Texto citado:

+++++

2. Como essa contradição na fundamentação fáctica da sentença absolutória penal ora recorrida pelo ofendido compromete a lógica do resultado do julgamento, então feito, da restante matéria fáctica descrita na acusação penal, e a lógica da decisão jurídica, também recorrida, de relegação da causa cível de indemnização então enxertada para o meio comum, é de reenviar o processo, em todo o seu objecto probando penal e cível, para novo julgamento, nos termos conjugados dos art.os 400.o, n.o 2, alínea b), e 418.o, n.os 1 e 2, do Código de Processo Penal.
O relator,
Chan Kuong Seng

Processo n.º 332/2011
(Autos de recurso penal)
Recorrente: A (XXX)

+++++

Dados apresentados:
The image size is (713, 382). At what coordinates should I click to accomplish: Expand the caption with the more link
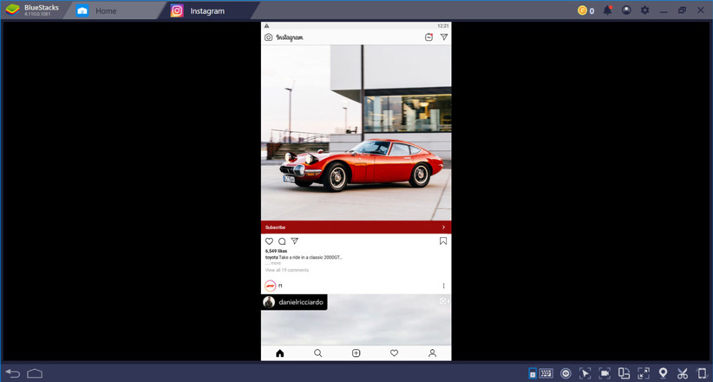click(275, 263)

+++++

Exercícios propostos:
**a)** Transcreva do texto sobre o recurso penal o trecho que começa em "2. Como essa" e vai até "de Processo Penal.".
**b)** Prossiga o texto sobre o recurso penal a partir do ponto em que ele termina.

Respostas por exercício:
**a)**
2. Como essa contradição na fundamentação fáctica da sentença absolutória penal ora recorrida pelo ofendido compromete a lógica do resultado do julgamento, então feito, da restante matéria fáctica descrita na acusação penal, e a lógica da decisão jurídica, também recorrida, de relegação da causa cível de indemnização então enxertada para o meio comum, é de reenviar o processo, em todo o seu objecto probando penal e cível, para novo julgamento, nos termos conjugados dos art.os 400.o, n.o 2, alínea b), e 418.o, n.os 1 e 2, do Código de Processo Penal.

**b)**
ACORDAM NO TRIBUNAL DE SEGUNDA INSTÂNCIA DA REGIÃO ADMINISTRATIVA ESPECIAL DE MACAU
I – RELATÓRIO
Inconformado com a sentença proferida a fls. 131 a 138 dos autos de Processo Comum Singular n.º CR2-10-0384-PCS do 2.º Juízo Criminal do Tribunal Judicial de Base, por força da qual foi absolvido o arguido B da acusada prática de um crime de emissão de cheque sem provisão, p. e p. pelo art.o 214.o, n.o 1, do Código Penal, em conjugação com o art.o 1240.o, n.os 1 e 3, do Código Comercial, e decidido remeter o pedido cível de indemnização enxertado para meio civil comum, veio o assistente e autor do pedido cível A recorrer para este Tribunal de Segunda Instância (TSI), para pedir, na sua motivação apresentada a fls. 141 a 146 dos presentes autos correspondentes, a condenação do arguido no crime acusado e no pagamento de MOP20.975,00 de indemnização cível a seu favor, com juros legais desde a data de instauração do processo, por entender ele que não tendo o Tribunal a quo considerado verificado o dolo do arguido na prática do crime, tal decisão judicial padece dos vícios de erro notório na apreciação da prova, de insuficiência para a decisão da matéria de facto provada e de contradição insanável da fundamentação.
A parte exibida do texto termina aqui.